Cheap forgiveness is not really forgiveness. If we are to really forgive, we must release the one who has hurt us from our condemnation. That is costly to us as individuals. But it is absolutely necessary as a follower of Christ. The person who suggests that we should just forgive – rape, murder, theft, ingratitude, jealousy, anger, etc. – and never reflects on the cost is a trickster. Absolutely, in every way that we are wronged, we are to forgive. But this is not arbitrary. It is not some flight of fancy. It is an act of submission to God, it is a costly transaction where we refuse to be “human” the way we have always known it. At the cost of forgiveness is the reward of being transformed. And in being transformed, we have the potential to transform everyone around us.

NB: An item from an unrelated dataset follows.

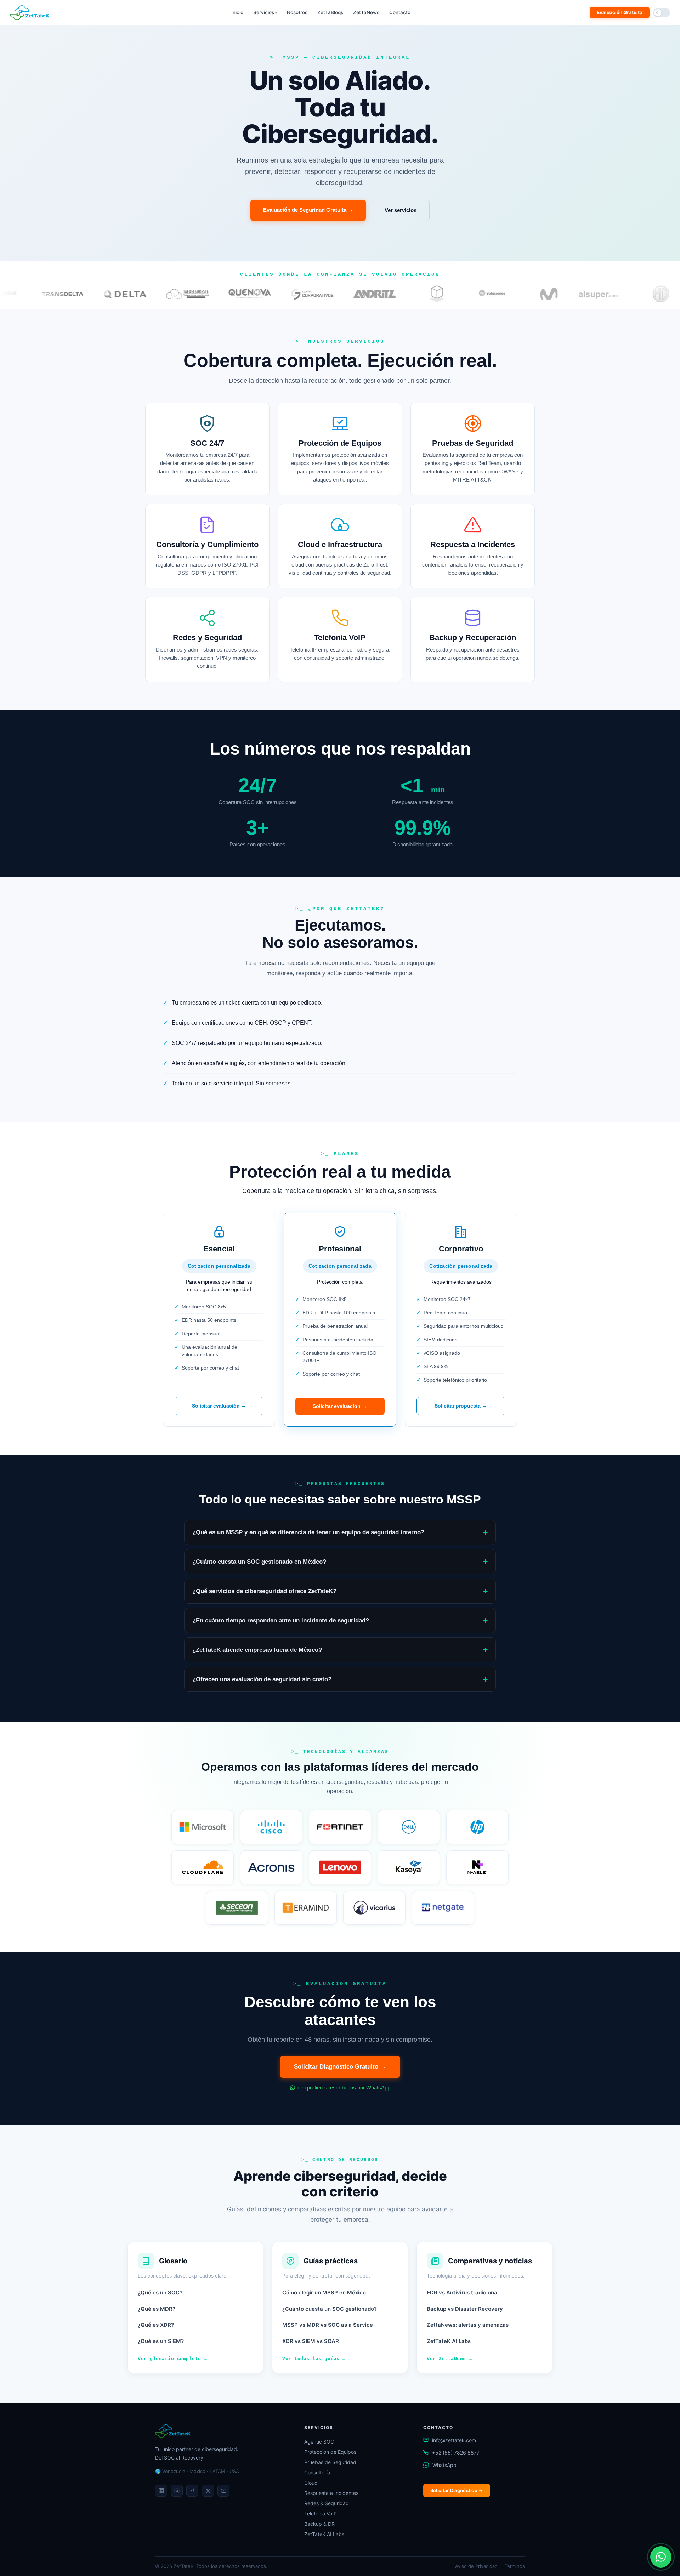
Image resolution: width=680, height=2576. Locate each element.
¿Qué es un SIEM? (161, 2341)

So, God took the initiative as the injured party and forgave at the cost of living as the least of us and dying as one of us. To one who condemns this as unjust or illogical, I can only offer that there then can be no justice if we are to find forgiveness and mercy; there then can be no forgiveness and mercy if we are to be just. Apart from this truth, forgiveness is a worthless endeavor that begs the weak to give in to the powerful and the injured to give in to the aggressor. But this is not forgiveness. It is not a denial of guilt, not just forgetting or ignoring our pain. It is following God’s example and trusting in the power of Christ’s sacrifice. It is restoring relationships, creating life and peace where there is none. And it is worth the cost.